Communicating with Your Massage Therapist


I’ve worked in the spa and massage industry for close to a decade now, but I’ve been a massage client for much longer than that. This has given me an interesting blend of industry-client experience, a view of things from both sides of the aisle if you will. In turn, I’m often asked by my non-massage therapist friends about topics like massage etiquette. Today, I’d like to address one of the most common topics I encounter: Communication.

By communication, I don’t mean communication off of the massage table—how you should address your massage therapist, or the best way to make an appointment. I’m talking about how (and why) you should communicate with your massage therapist while on the table and during your in-take discussion.

The following is a list of things to consider:

1)     Your massage therapist is not your doctor, but he/she is working with your body. So, although you don’t need to divulge your entire medical history, you DO need to answer a series of basic questions that will help your massage therapist best serve your needs. Understand that these questions—ones like “are you pregnant?”—are also meant to keep you safe. Be honest, and be forthcoming.

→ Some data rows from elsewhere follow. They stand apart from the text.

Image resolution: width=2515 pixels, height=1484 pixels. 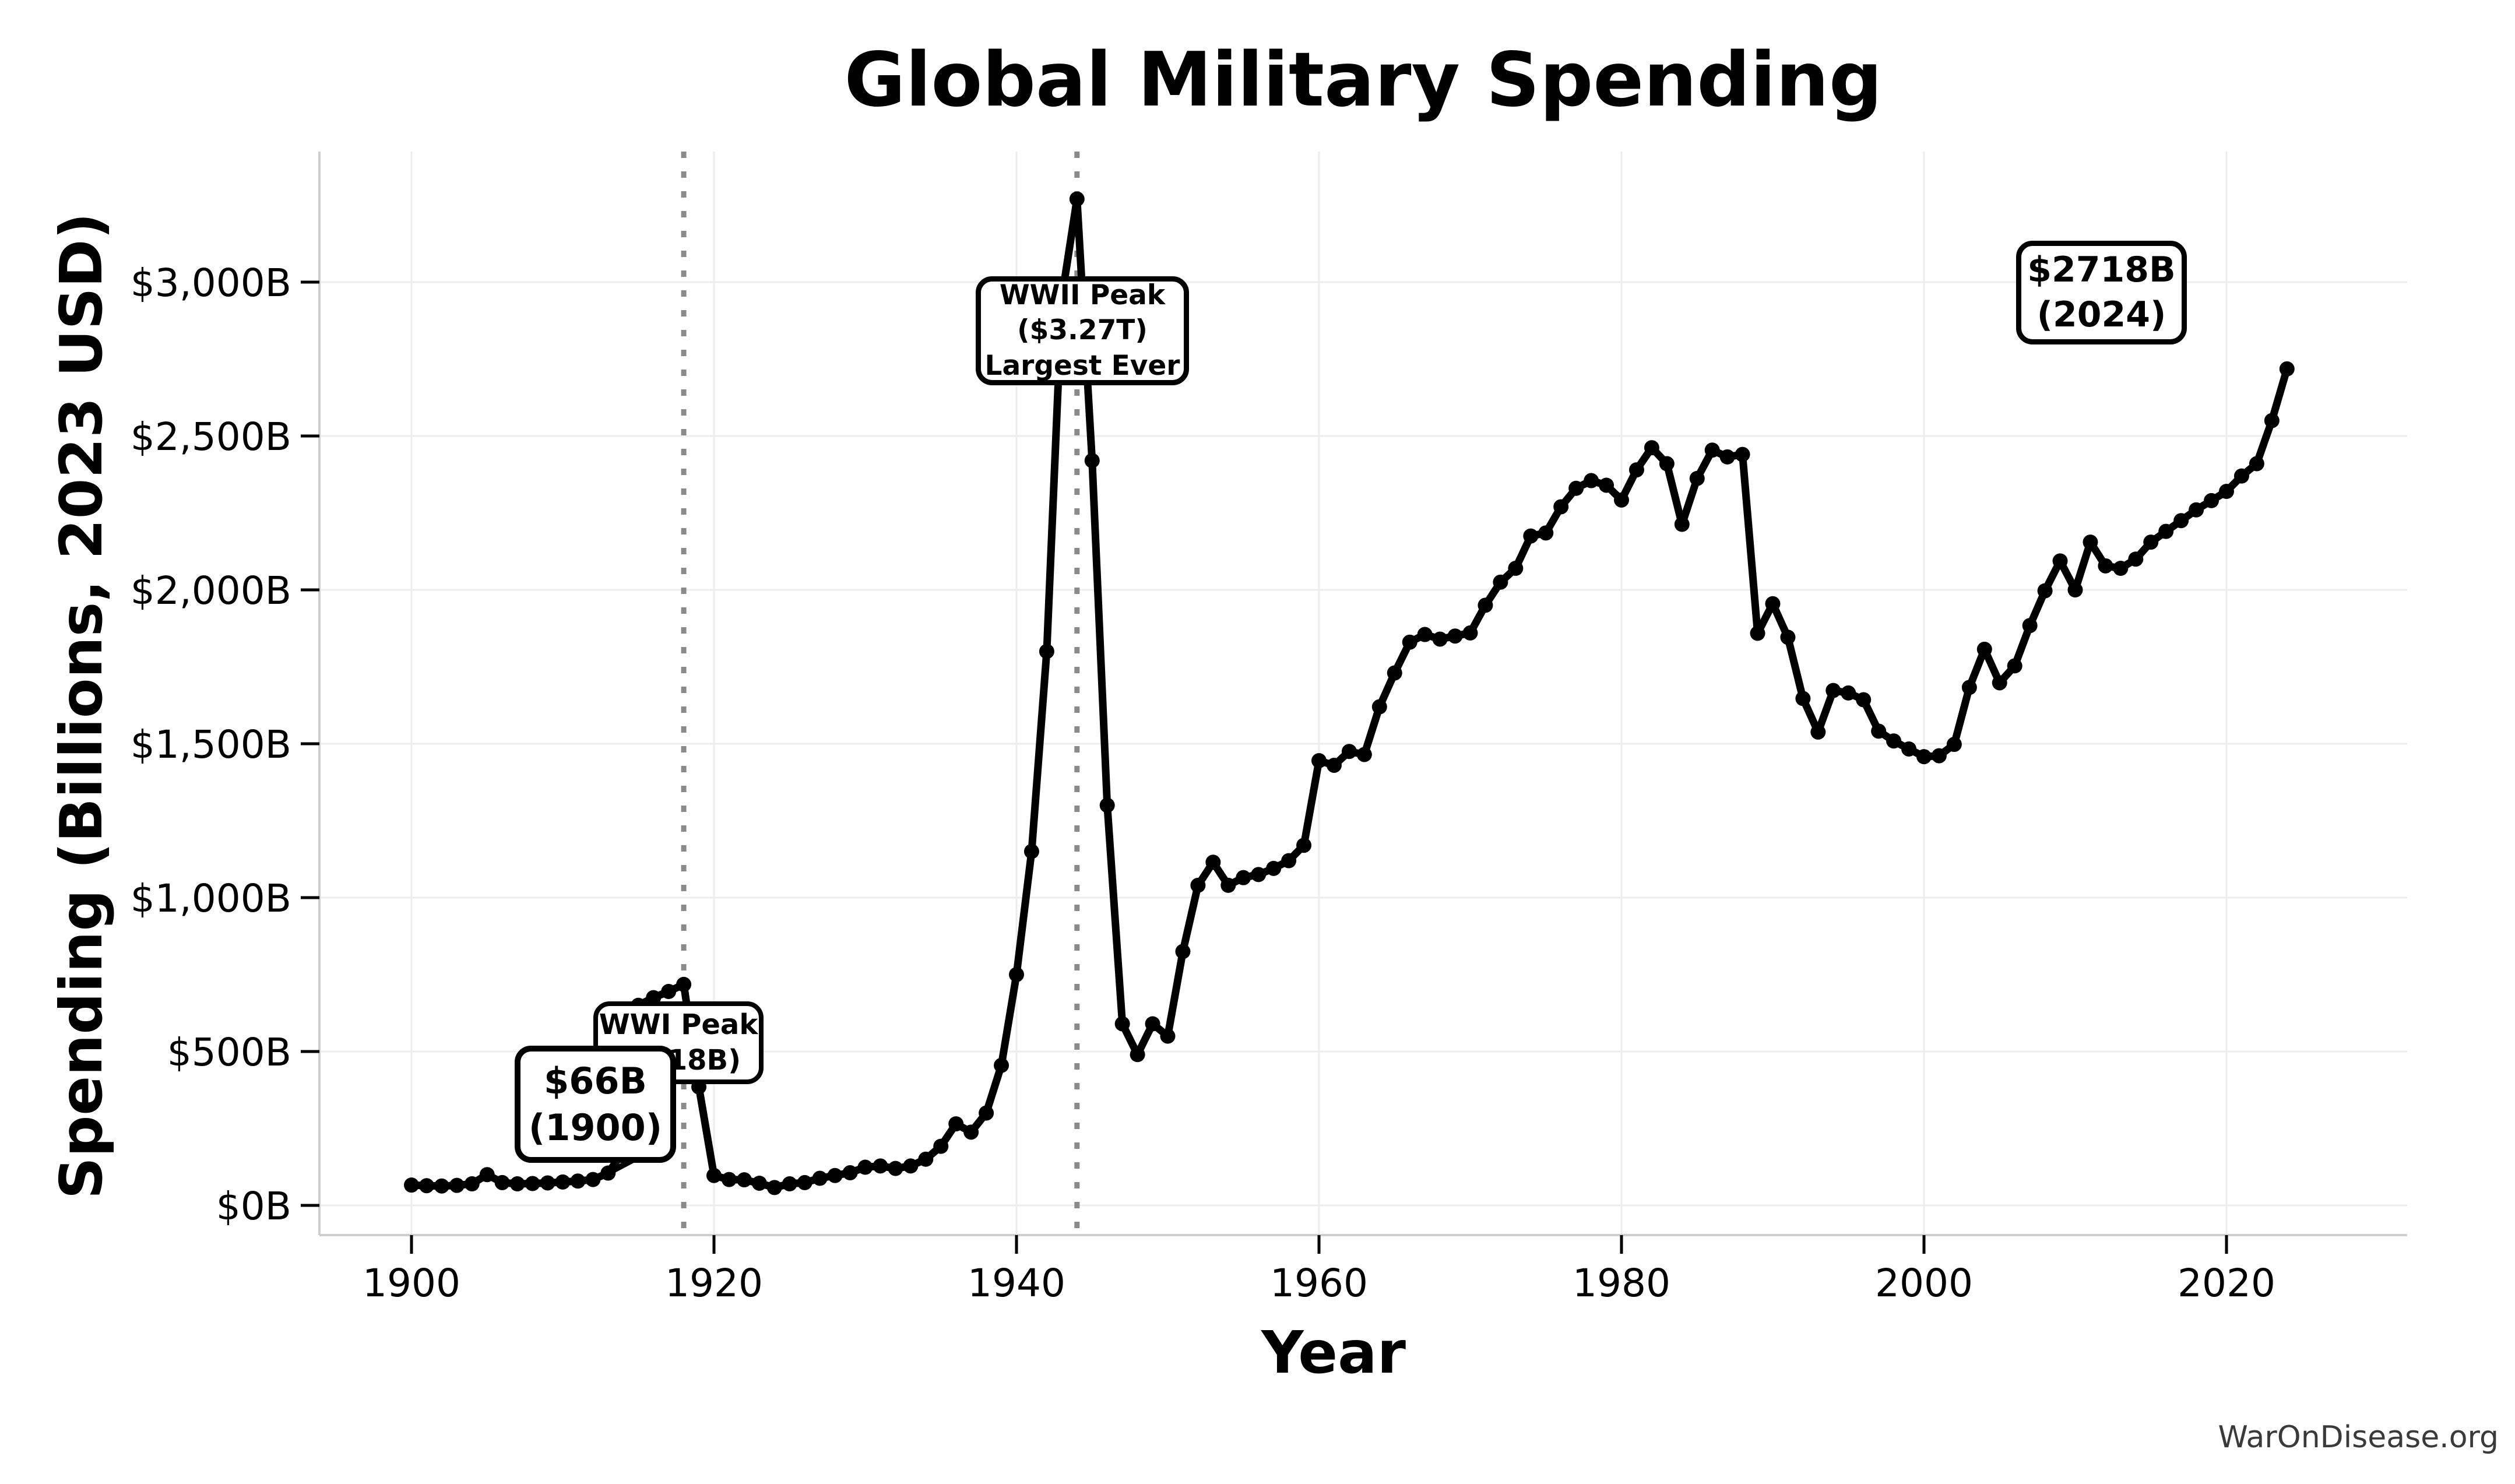 I want to click on data-point-2019, so click(x=2212, y=500). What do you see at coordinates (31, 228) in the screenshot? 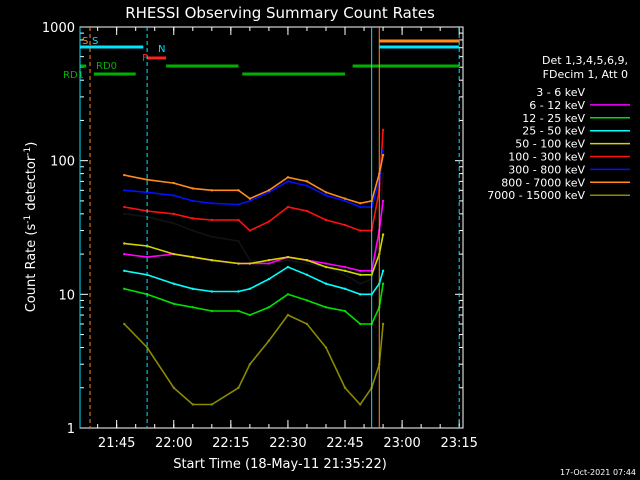
I see `y-axis-label: Count Rate (s-1 detector-1)` at bounding box center [31, 228].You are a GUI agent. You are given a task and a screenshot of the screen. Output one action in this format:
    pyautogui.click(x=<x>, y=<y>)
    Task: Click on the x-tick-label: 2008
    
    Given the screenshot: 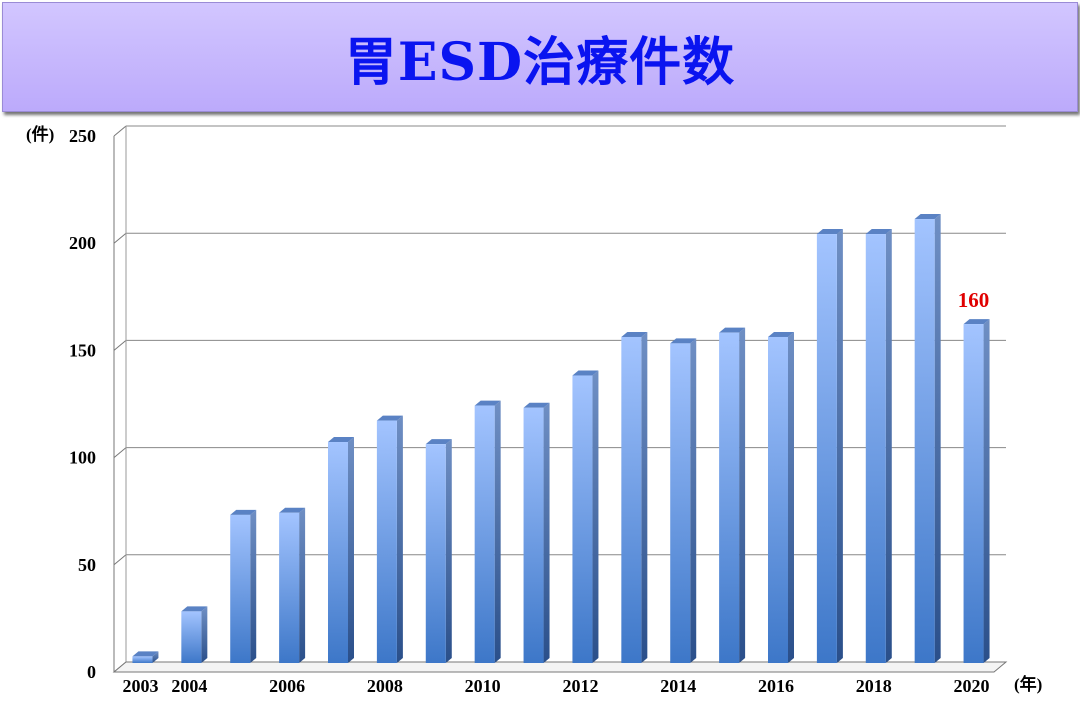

2)     Over- or under-stating any levels of pain that you are feeling prior to your massage can impact your treatment. If something is hurting or if you have an injury, tell your therapist. If you want extra attention on a particular section of the body, tell your therapist. If, however, you feel great and you just want to unwind a bit, it’s okay to say that, too.

3)     It is ALWAYS okay to tell your massage therapist if pressure is too much during a massage, or if you’d like more. No massage therapist worth his/her salt would be offended by this (as we are sometimes apt to assume). In fact, they are generally grateful that you’ve spoken up. Adjusting pressure to your comfort ensures that you have a better experience and that’s why they went into the massage profession in the first place.

4)     It’s okay to chat. I hope this goes without saying, but just in case: There is NO RULE that massage must be a silent affair. If you are craving silence, enjoy it, but if you are chatty by nature and want to talk, there is no reason not to. The time is yours.

5)     In the same vein as it is okay to chat generally, it’s also okay to ask specific questions about what your therapist is doing. Remember, your therapist likely enjoys his/her profession and would probably relish the opportunity to discuss it with clients. If you are curious about something your massage therapist is doing, just ask. Chances are it will begin a positive conversation about your journey towards health and wellness.


This list isn’t exhaustive, but I hope it gives you a better understanding of what you can and should communicate to your massage therapist. If you aren’t sure, just ask. In my experience, massage therapists are the very best of listeners.